— EXERCISE TASKS —
- 1) Reproduce the passage on weed costs in grain farming word for word, from "Dr Rick Llewellyn, CSIRO is a farming systems researcher says" up to and including "be $3.3b, or over $140/ha in expenditure and losses.".
- 2) In the passage on weed costs in grain farming, what is the estimated overall cost of weeds to Australian grain growers?

— TEXT EXCERPT —
Dr Rick Llewellyn, CSIRO is a farming systems researcher interested in reducing the economic impact of weeds on Australian farms. He and a team of researchers and analysts have just completed a comprehensive study that shows how weed management has changed since the last major industry-wide study conducted 15 years ago by the Weeds CRC.
“Over this time there has been a major shift to no-till, large increases in herbicide resistance and some important new weed problems have emerged. Our study measured the economic impact weeds have on Australian grain farms,” says Rick. “Despite our relatively conservative assumptions, weeds are costing the grains industry even more than we had expected.”
“As paddock surveys also show, Australian farmers are doing well to keep weed densities low, but to achieve this they are needing to spend more and implement a larger number of weed management tactics,” he says. “The overall cost of weeds to Australian grain growers is estimated to be $3.3 billion, or over $140/ha in expenditure and losses.”
Dr Rick Llewellyn, CSIRO is a farming systems researcher says the overall cost of weeds to Australian grain growers is estimated to be $3.3b, or over $140/ha in expenditure and losses.

Pointing records for screenshots and pages
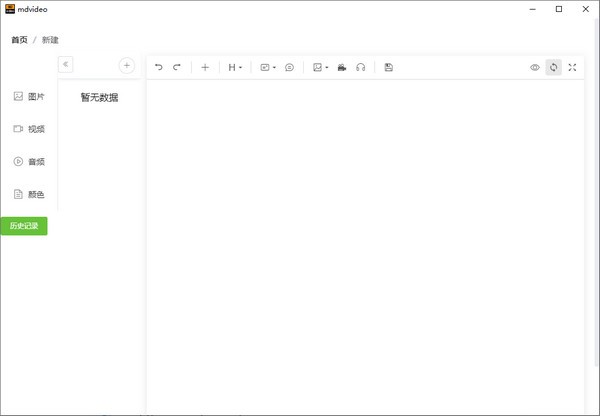This screenshot has height=416, width=600.
Task: Go to 首页 via the breadcrumb link
Action: tap(19, 40)
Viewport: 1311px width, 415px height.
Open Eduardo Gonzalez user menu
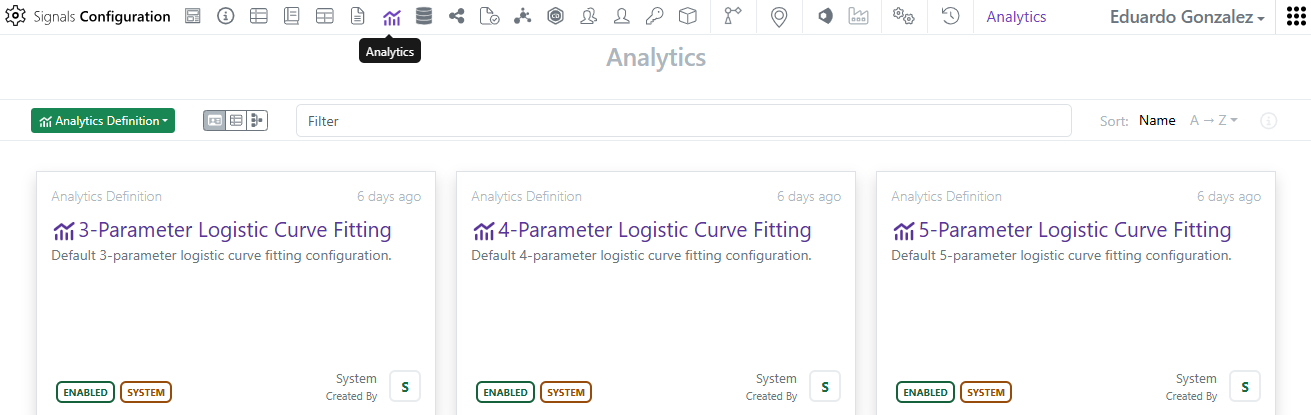tap(1187, 17)
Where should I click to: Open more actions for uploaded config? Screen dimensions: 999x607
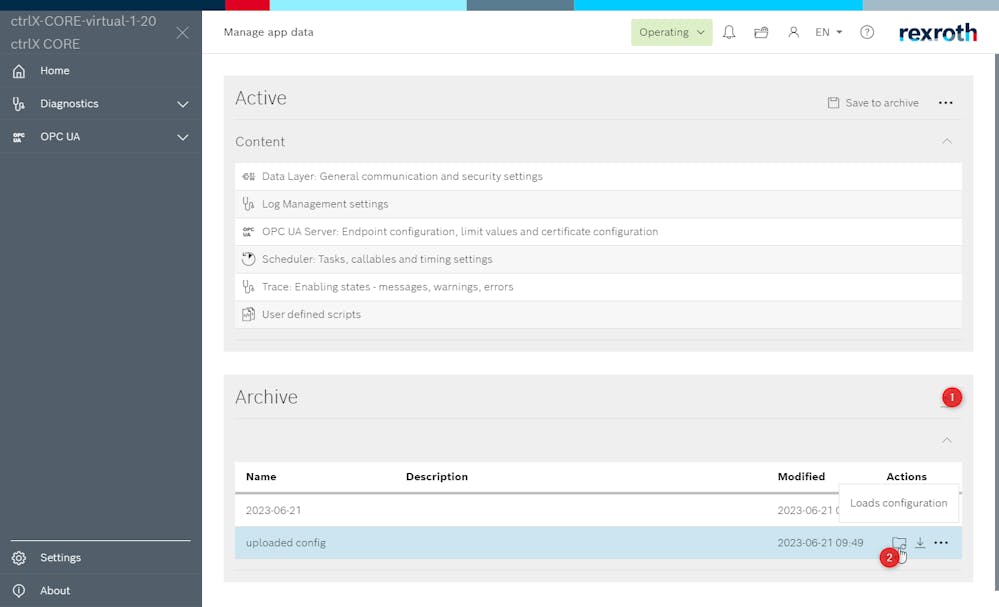pyautogui.click(x=941, y=543)
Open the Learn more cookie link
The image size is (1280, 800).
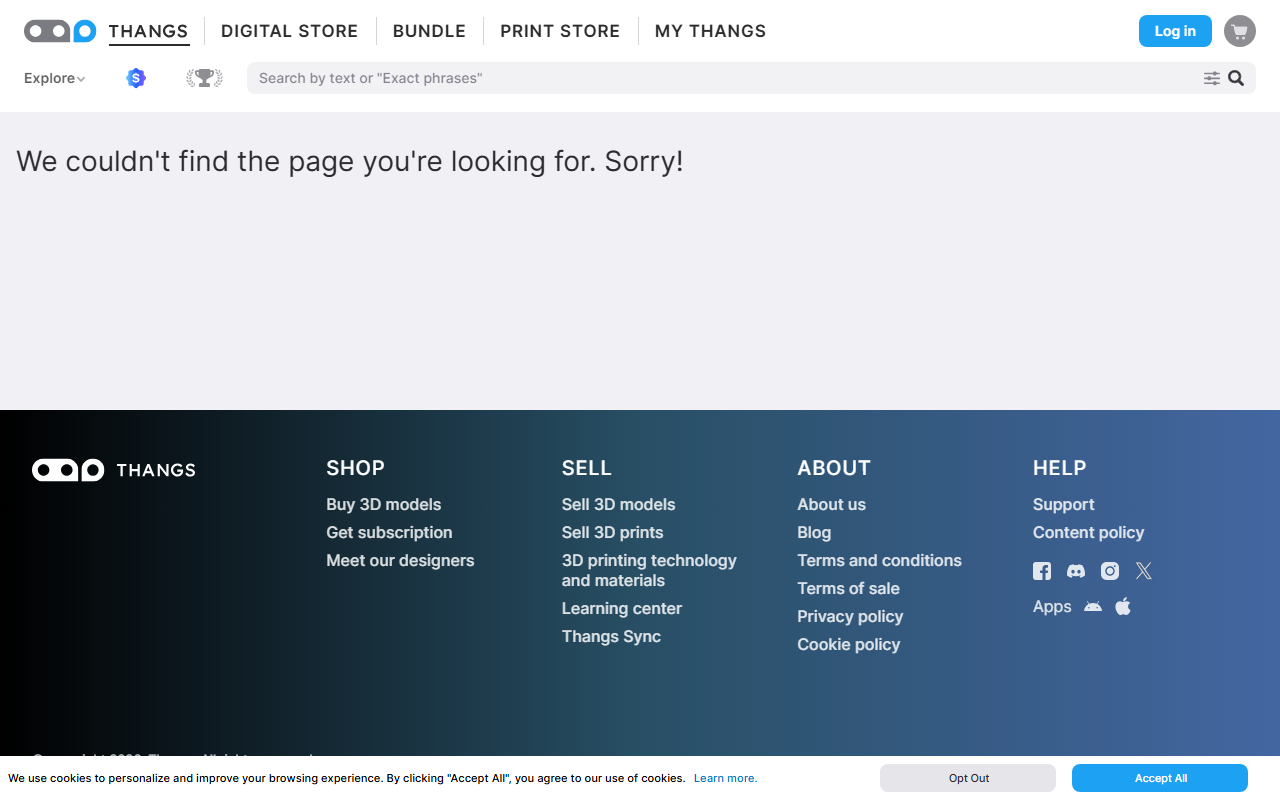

— ANSWERS TO THE PROBLEMS —
- 1)
Dr Rick Llewellyn, CSIRO is a farming systems researcher says the overall cost of weeds to Australian grain growers is estimated to be $3.3b, or over $140/ha in expenditure and losses.

- 2) $3.3 billion, or over $140/ha in expenditure and losses.